GIVEN TEXT =
|---|

You’ve written a book (maybe even a few), designed a stellar cover, and self-published! You are a published author. Relish that feeling. Even though independent publishing platforms have opened the floodgates, you are still among a distinct few who call themselves authors.
But have you taken advantage of our free global distribution network to get your book on retail sites all over the world?
Selling through retail channels may not be right for everyone. But if you’re an author and you’d like to sell your work to a wider audience, getting your work on retail sites is an important part of promoting. You’ll want to do a lot of other promotional activities as well, but if you plan to distribute your book, it’s good to have that in mind while you’re formatting and publishing.
Distribution channels have some specific formatting, design, and metadata requirements. Remember, a book that Lulu can publish and print is not guaranteed to pass retailer distribution checks.
Thankfully, we’ve got a nice little checklist for you to use while formatting and publishing, so you can ensure the book is ready for the world as soon as you click the publish button. There is a range of important factors to consider, so give our full checklist a look over. Here’s a four point list that highlights the most important pieces, the ones you absolutely want to review when you’re getting started, as skipping them at the beginning can make a lot more work down the road.

|---|

DATA PROVIDED =

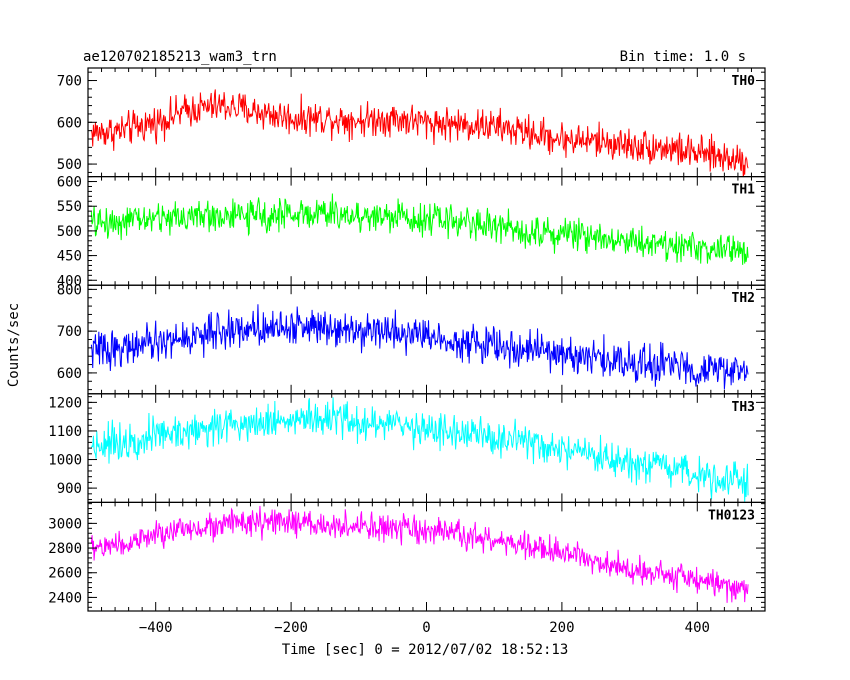  I want to click on series-label: TH1, so click(744, 190).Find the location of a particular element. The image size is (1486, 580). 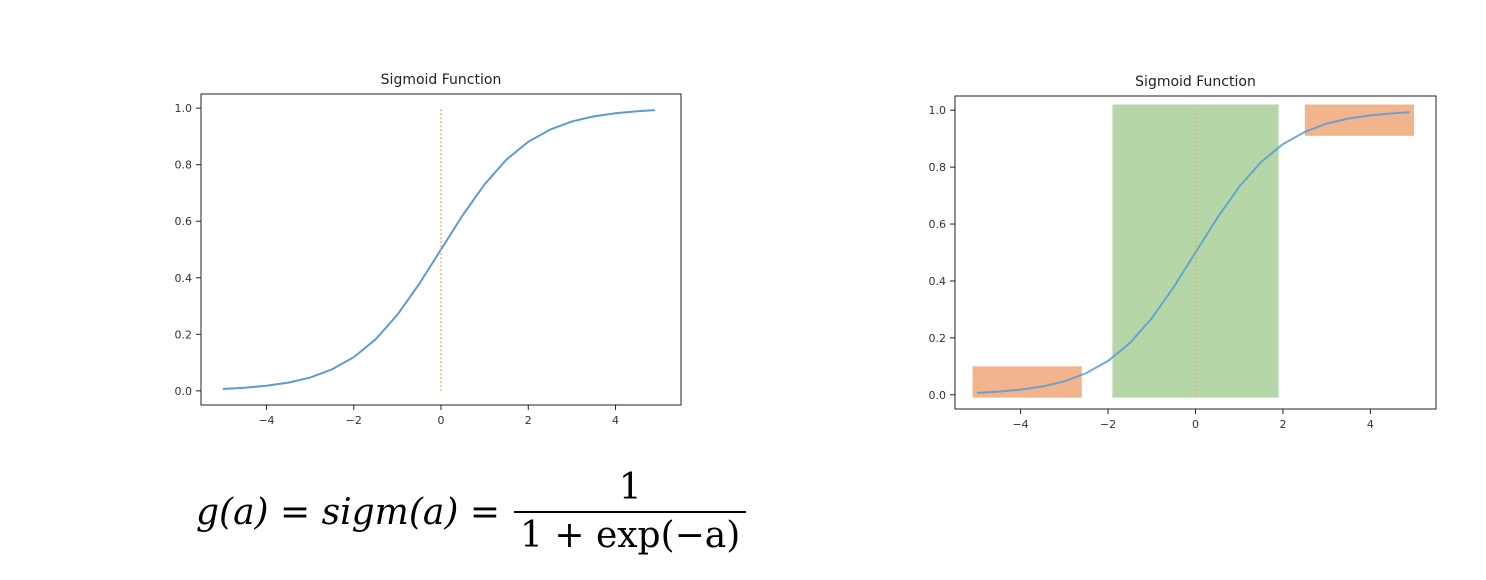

|---|

TO DO = Carry on the article about getting a self-published book ready for retail distribution, starting right after its last sentence.

EXPECTED ANSWER =
For print, the top four things to do for distribution are:
- Select a distribution eligible format – these are identifiable on our Create page by a Green Check Mark
- Select Distribution on the Title Step – the tooltip on this step will remind you, but selecting distribution now is the only way to apply on ISBN on the next step
- Apply an ISBN – you can use a free Lulu ISBN for your project, or add one you’ve purchased. Once we have the ISBN information entered, we’ll generate a barcode file you can use to add the ISBN to your book cover file. Or you can use our Cover Wizard to add the barcode automatically
- Provide formatted, flattened, font embedded PDF files for both the interior and the cover
I’m going to reiterate that this is a preliminary checklist with four points I see often missed by our authors, causing undue hold ups to getting their work through our distribution process. Keep the above four points in mind, but review the complete list of requirements on our site and look particularly for any uncommon elements your book might include. This includes non-Latin characters, non-sequential page numbering, or blank pages, among others.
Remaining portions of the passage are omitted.